Request 1 >>
Reproduce the Minnesota court caption starting at "STATE OF MINNESOTA" and ending at "(for respondent employer)", switching "Bloomington" to "Richfield".
Request 2 >>
Answer these questions from the Minnesota court caption:
(a) On what date was the case filed?
(b) What file number does the Department of Economic Security assign to it?
(c) Which judge presided?
Request 3 >>
Write the next part of the Minnesota Court of Appeals case caption, starting after its final line.

[Extracted text — start]

Minn. Stat. § 480A.08, subd. 3 (1996).
STATE OF MINNESOTA
IN COURT OF APPEALS
Cathleen R. Strong,
Independent Technology Systems, Inc., et al.,
Commissioner of Economic Security,
Filed May 19, 1998
Department of Economic Security
File No. 4284 UC 97
Cathleen R. Strong, 8537 14th Avenue South, Bloomington, MN 55425 (pro se relator)
Joseph B. Nierenberg, Messerli & Kramer P.A., 1800 Fifth Street Towers, 150 South Fifth Street, Minneapolis, MN 55402 (for respondent employer)
Kent E. Todd, 390 North Robert Street, St. Paul, MN 55101 (for respondent Economic Security)
Considered and decided by Peterson, Presiding Judge, Lansing, Judge, and Crippen, Judge.

[Extracted text — finish]
[Supplied data — start]

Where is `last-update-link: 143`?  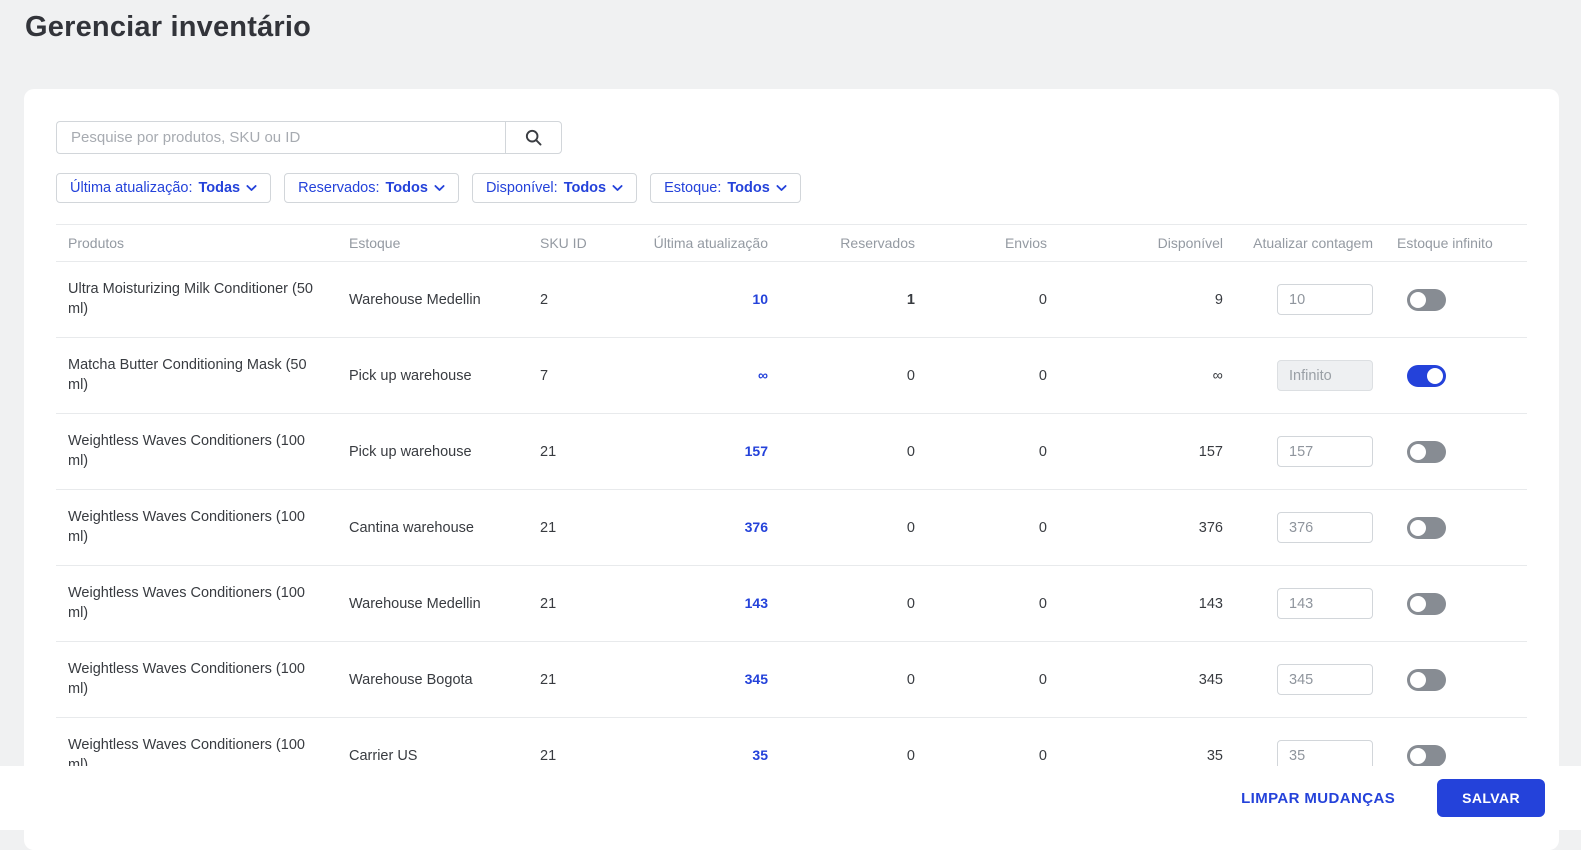 last-update-link: 143 is located at coordinates (756, 603).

[Supplied data — finish]

Your response 1 >>
STATE OF MINNESOTA
IN COURT OF APPEALS
Cathleen R. Strong,
Independent Technology Systems, Inc., et al.,
Commissioner of Economic Security,
Filed May 19, 1998
Department of Economic Security
File No. 4284 UC 97
Cathleen R. Strong, 8537 14th Avenue South, Richfield, MN 55425 (pro se relator)
Joseph B. Nierenberg, Messerli & Kramer P.A., 1800 Fifth Street Towers, 150 South Fifth Street, Minneapolis, MN 55402 (for respondent employer)

Your response 2 >>
(a) May 19, 1998
(b) 4284 UC 97
(c) Peterson

Your response 3 >>
U N P U B L I S H E D O P I N I O N
Appealing by certiorari from a denial of reemployment compensation benefits, relator Cathleen Strong challenges the commissioner's representative's finding that she voluntarily quit her job without good cause attributable to her employer. We affirm.
A claims adjudicator and a reemployment insurance judge denied relator's subsequent claim for reemployment insurance benefits. The commissioner's representative affirmed the denial, finding that the modification in relator's position did not constitute good cause to quit.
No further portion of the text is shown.